> **To do**: Only the pictures are to be left out; set down the rest of the records exactly.
Data shown Block Start
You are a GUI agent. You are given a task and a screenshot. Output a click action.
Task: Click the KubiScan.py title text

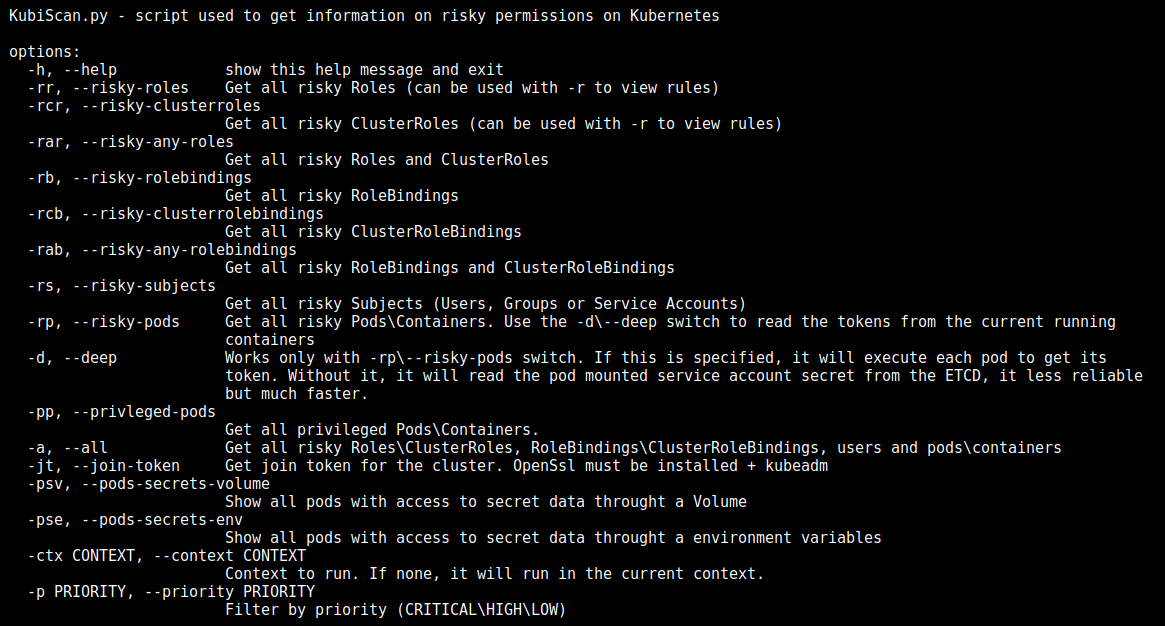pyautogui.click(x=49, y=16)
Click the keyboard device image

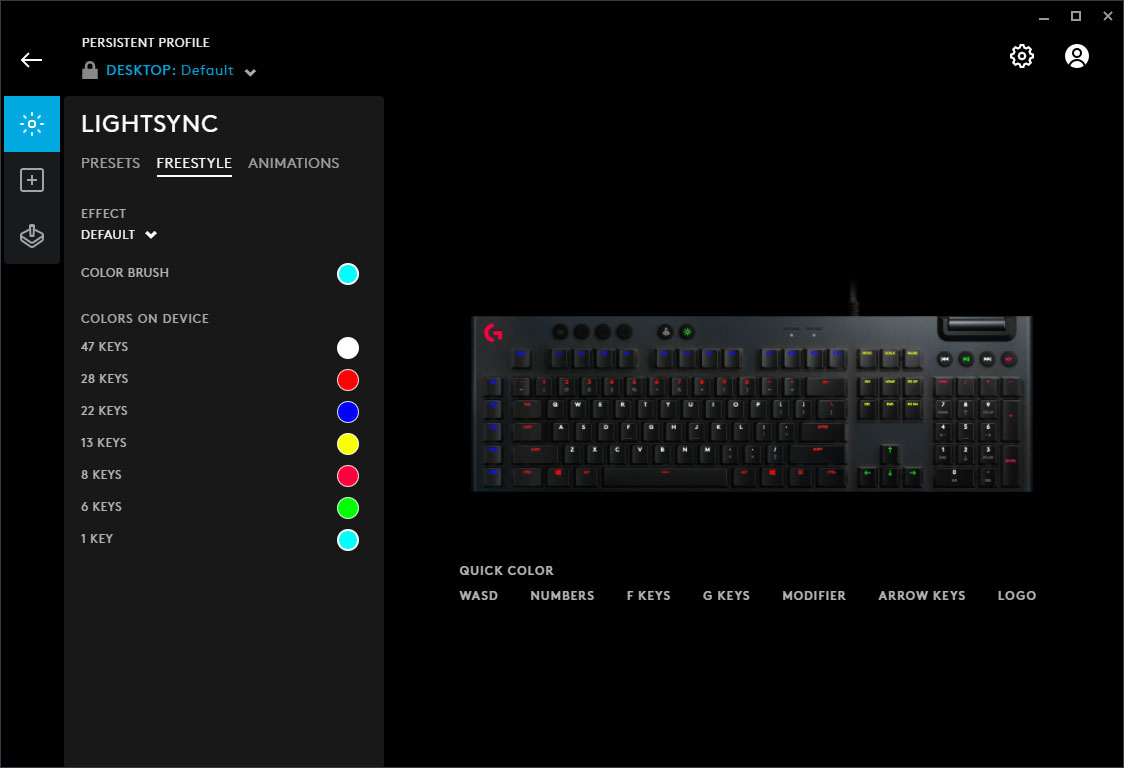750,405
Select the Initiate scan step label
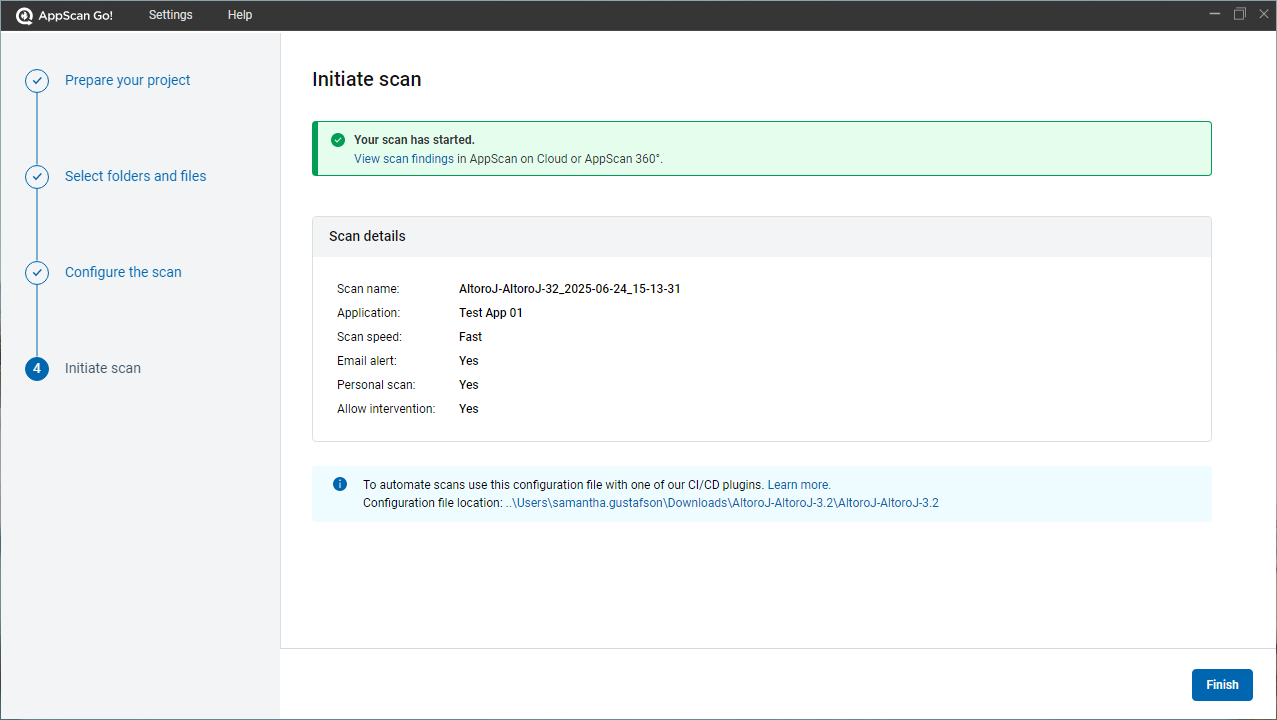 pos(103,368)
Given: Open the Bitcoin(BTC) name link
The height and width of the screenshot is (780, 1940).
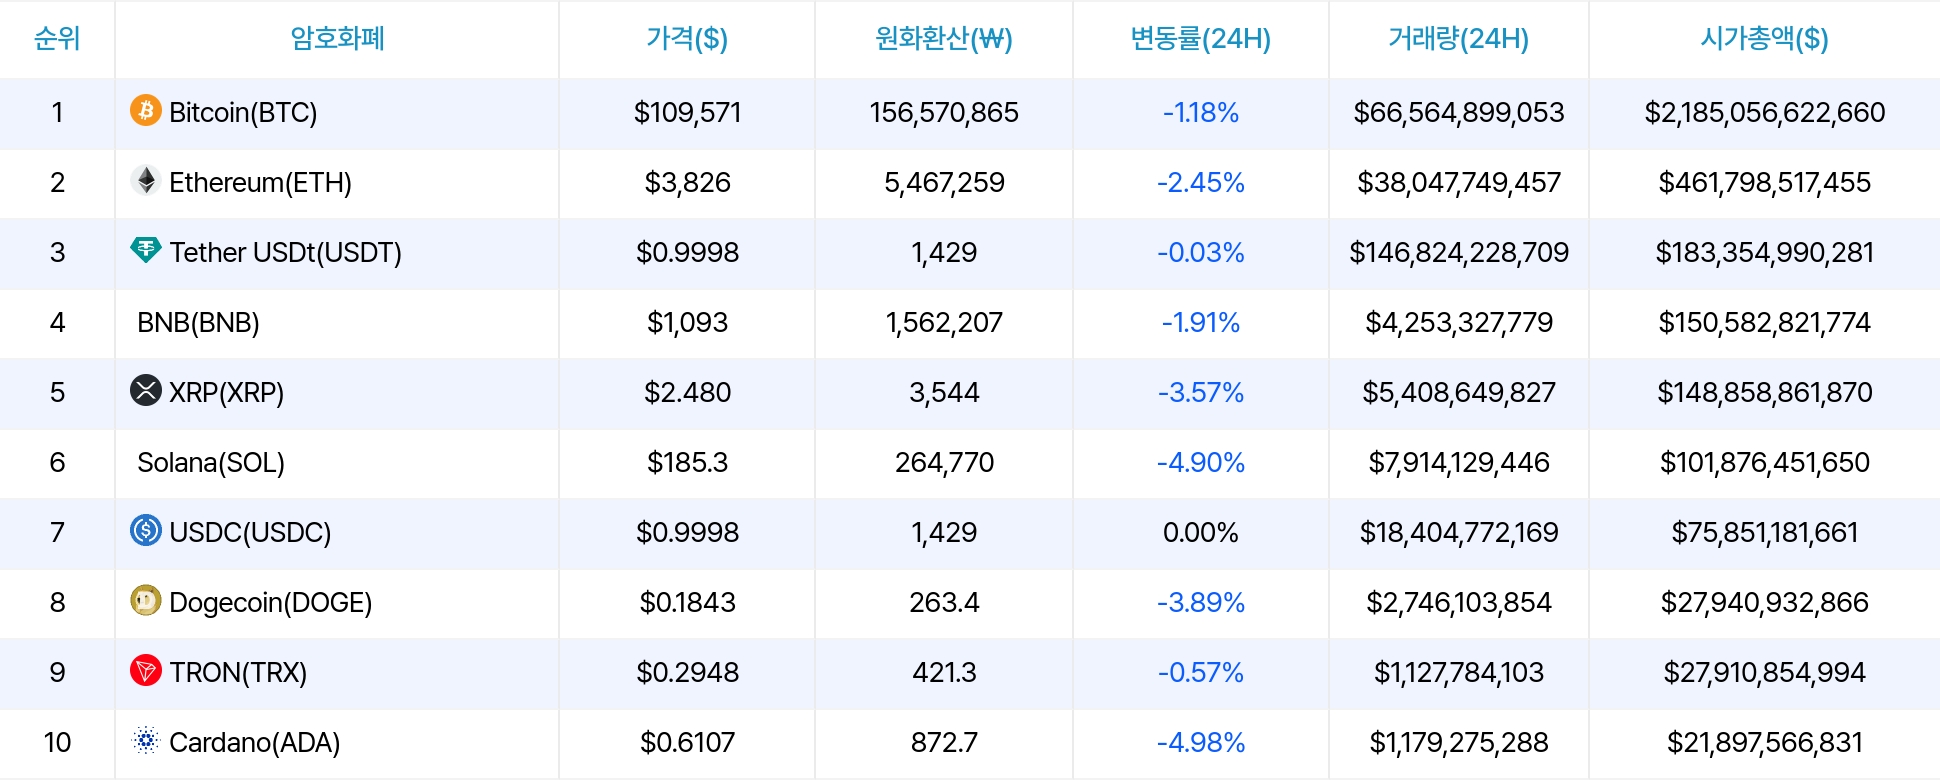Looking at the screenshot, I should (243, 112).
Data shown Block End
> **Exercise response**:
You are a GUI agent. You are given a task and a screenshot. Output a click action.
Task: Click the KubiScan.py title text

pyautogui.click(x=49, y=16)
Click the keyboard device image

750,405
Select the Initiate scan step label
 pos(103,368)
Given: Open the Bitcoin(BTC) name link
The height and width of the screenshot is (780, 1940).
Looking at the screenshot, I should (243, 112).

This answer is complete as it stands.